Surprisingly, the Accuracy is zero for all the 15 epochs inspite-of using multiple Conv2D and Max Pooling Layers. I am using ImageDataGenerator for Data Augmentation.

Request someone to help me. Thank you in advance.

Complete code is given below:

# importing all the required libraries
import tensorflow as tf
from tensorflow.keras.layers import Dense, Conv2D, Flatten, MaxPool2D, Dropout
from tensorflow.keras.models import Sequential
from tensorflow.keras.datasets import cifar10
from tensorflow.keras.utils import to_categorical
from tensorflow.keras.preprocessing.image import ImageDataGenerator
import matplotlib.pyplot as plt

# Loading the Data from the in built library
(train_images, train_labels), (test_images, test_labels) = cifar10.load_data()

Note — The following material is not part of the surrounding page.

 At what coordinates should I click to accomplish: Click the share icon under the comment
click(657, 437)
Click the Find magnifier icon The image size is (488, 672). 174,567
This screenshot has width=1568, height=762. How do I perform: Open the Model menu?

# Normalize the Pixel Data
train_images = train_images/255.0
test_images = test_images/255.0

# Instantiate the Image Data Generator Class with the Data Augmentation
datagen = ImageDataGenerator(width_shift_range = 0.2, height_shift_range = 0.2, 
                             rotation_range = 20, horizontal_flip = True, 
                             vertical_flip = True, validation_split = 0.2)

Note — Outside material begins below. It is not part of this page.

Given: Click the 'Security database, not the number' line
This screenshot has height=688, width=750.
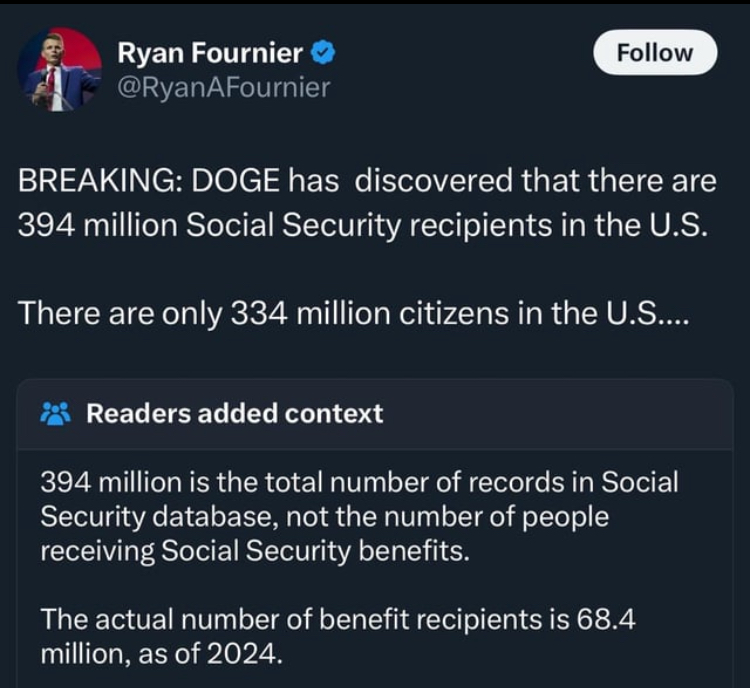Looking at the screenshot, I should (324, 517).
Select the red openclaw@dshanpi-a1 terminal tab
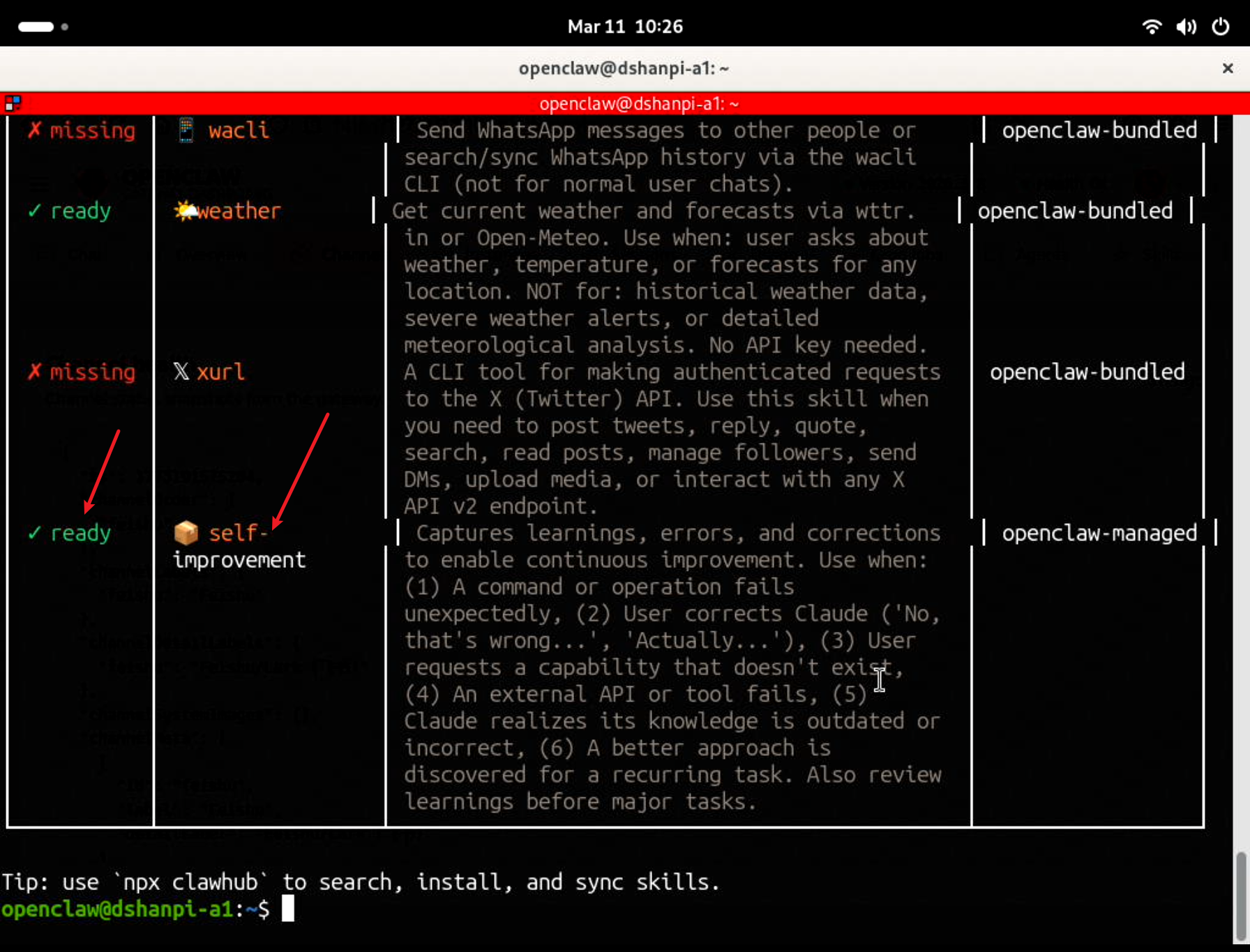Viewport: 1250px width, 952px height. pos(638,104)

# Apply the Data Augmentation to the Training Images
datagen.fit(train_images)

# Create the Generator for the Training Images
train_gen = datagen.flow(train_images, train_labels, batch_size = 32, 
                         subset = 'training')

# Create the Generator for the Validation Images
val_gen = datagen.flow(train_images, train_labels, batch_size = 8, 
                         subset = 'validation')

num_classes = 10

# One Hot Encoding of Labels using to_categorical
train_labels = to_categorical(train_labels, num_classes)
test_labels = to_categorical(test_labels, num_classes)

img_height = 32
img_width = 32

# Building the Keras Model
model = Sequential()
model.add(Conv2D(32, (3, 3), activation='relu', input_shape=(32, 32, 3)))
model.add(MaxPool2D((2, 2)))
model.add(Conv2D(64, (3, 3), activation='relu'))
model.add(MaxPool2D((2, 2)))
model.add(Conv2D(64, (3, 3), activation='relu'))
model.add(Flatten())
model.add(Dense(64, activation='relu'))
#model.add(Dropout(rate = 0.2))
model.add(Dense(units = num_classes, activation = 'softmax'))
model.summary()

model.compile(loss = 'categorical_crossentropy', optimizer = 'adam', 
              metrics = ['accuracy'])

steps_per_epoch = len(train_images) * 0.8//32

history = model.fit(train_gen, validation_data = val_gen, 
          steps_per_epoch = steps_per_epoch, epochs = 15)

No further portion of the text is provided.